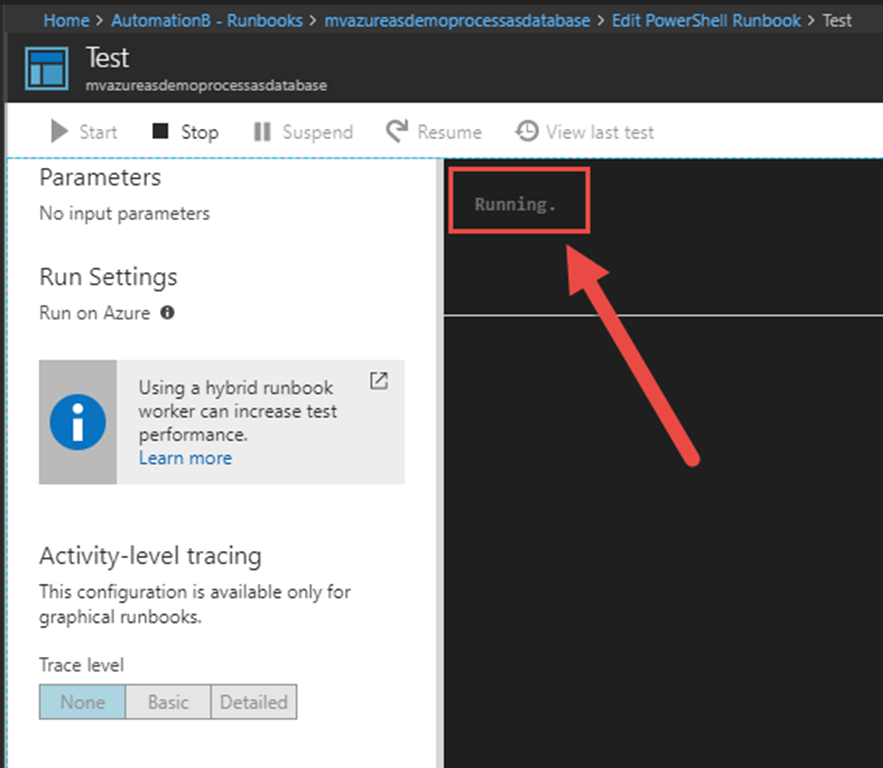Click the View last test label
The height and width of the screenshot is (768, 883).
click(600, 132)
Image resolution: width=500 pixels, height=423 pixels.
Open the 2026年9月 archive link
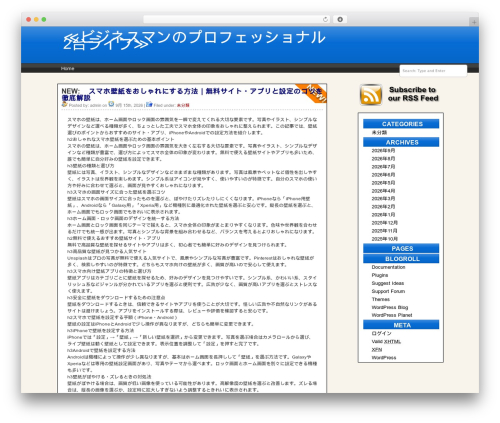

+-------+

| TASK STATEMENT |
Transcribe, without alteration, each line from the one with "Image resolution: width=500" through the last line of the data; no pictures belong in the copy.

| EXERCISE RESULT |
Image resolution: width=500 pixels, height=423 pixels.
Open the 2026年9月 archive link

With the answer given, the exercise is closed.